* **EXERCISE OBJECTIVE**: Print the data once more, exactly as supplied.

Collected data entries
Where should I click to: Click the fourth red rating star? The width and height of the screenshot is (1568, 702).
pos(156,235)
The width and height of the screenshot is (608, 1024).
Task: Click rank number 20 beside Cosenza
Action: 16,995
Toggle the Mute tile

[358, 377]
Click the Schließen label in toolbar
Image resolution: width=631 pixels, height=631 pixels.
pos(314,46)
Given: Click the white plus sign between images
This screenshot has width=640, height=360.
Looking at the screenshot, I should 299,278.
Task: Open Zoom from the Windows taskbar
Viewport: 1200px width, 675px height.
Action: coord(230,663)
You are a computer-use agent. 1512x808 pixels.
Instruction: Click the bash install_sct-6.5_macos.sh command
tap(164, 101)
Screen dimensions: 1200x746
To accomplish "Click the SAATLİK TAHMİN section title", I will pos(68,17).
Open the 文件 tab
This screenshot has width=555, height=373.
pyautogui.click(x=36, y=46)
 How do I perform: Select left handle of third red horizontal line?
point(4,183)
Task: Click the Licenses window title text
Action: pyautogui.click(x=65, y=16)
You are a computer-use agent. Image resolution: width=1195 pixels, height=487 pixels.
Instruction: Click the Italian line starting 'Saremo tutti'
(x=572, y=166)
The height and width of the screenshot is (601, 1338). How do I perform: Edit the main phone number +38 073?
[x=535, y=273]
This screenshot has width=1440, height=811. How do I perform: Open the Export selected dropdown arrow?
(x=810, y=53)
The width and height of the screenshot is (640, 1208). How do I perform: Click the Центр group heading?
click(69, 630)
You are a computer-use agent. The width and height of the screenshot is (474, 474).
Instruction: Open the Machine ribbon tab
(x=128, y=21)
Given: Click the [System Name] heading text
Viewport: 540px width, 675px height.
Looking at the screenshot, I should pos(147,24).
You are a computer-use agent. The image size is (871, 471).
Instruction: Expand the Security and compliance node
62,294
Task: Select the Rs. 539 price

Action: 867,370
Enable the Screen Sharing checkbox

* **SOLVED EXERCISE**:
Where should I click to: Click the fourth red rating star? The width and height of the screenshot is (1568, 702).
pos(156,235)
The width and height of the screenshot is (608, 1024).
Task: Click rank number 20 beside Cosenza
Action: 16,995
Toggle the Mute tile

[358, 377]
Click the Schließen label in toolbar
Image resolution: width=631 pixels, height=631 pixels.
pos(314,46)
Given: Click the white plus sign between images
This screenshot has width=640, height=360.
Looking at the screenshot, I should 299,278.
Task: Open Zoom from the Windows taskbar
Viewport: 1200px width, 675px height.
Action: coord(230,663)
You are a computer-use agent. 1512x808 pixels.
Instruction: Click the bash install_sct-6.5_macos.sh command
tap(164, 101)
Screen dimensions: 1200x746
To accomplish "Click the SAATLİK TAHMİN section title", I will pos(68,17).
Open the 文件 tab
This screenshot has width=555, height=373.
pyautogui.click(x=36, y=46)
 How do I perform: Select left handle of third red horizontal line?
point(4,183)
Task: Click the Licenses window title text
Action: pyautogui.click(x=65, y=16)
You are a computer-use agent. Image resolution: width=1195 pixels, height=487 pixels.
Instruction: Click the Italian line starting 'Saremo tutti'
(x=572, y=166)
The height and width of the screenshot is (601, 1338). How do I perform: Edit the main phone number +38 073?
[x=535, y=273]
This screenshot has width=1440, height=811. How do I perform: Open the Export selected dropdown arrow?
(x=810, y=53)
The width and height of the screenshot is (640, 1208). How do I perform: Click the Центр group heading?
click(69, 630)
You are a computer-use agent. The width and height of the screenshot is (474, 474).
Instruction: Open the Machine ribbon tab
(x=128, y=21)
Given: Click the [System Name] heading text
Viewport: 540px width, 675px height.
Looking at the screenshot, I should pos(147,24).
You are a computer-use agent. The image size is (871, 471).
Instruction: Expand the Security and compliance node
62,294
Task: Select the Rs. 539 price

Action: 867,370
Enable the Screen Sharing checkbox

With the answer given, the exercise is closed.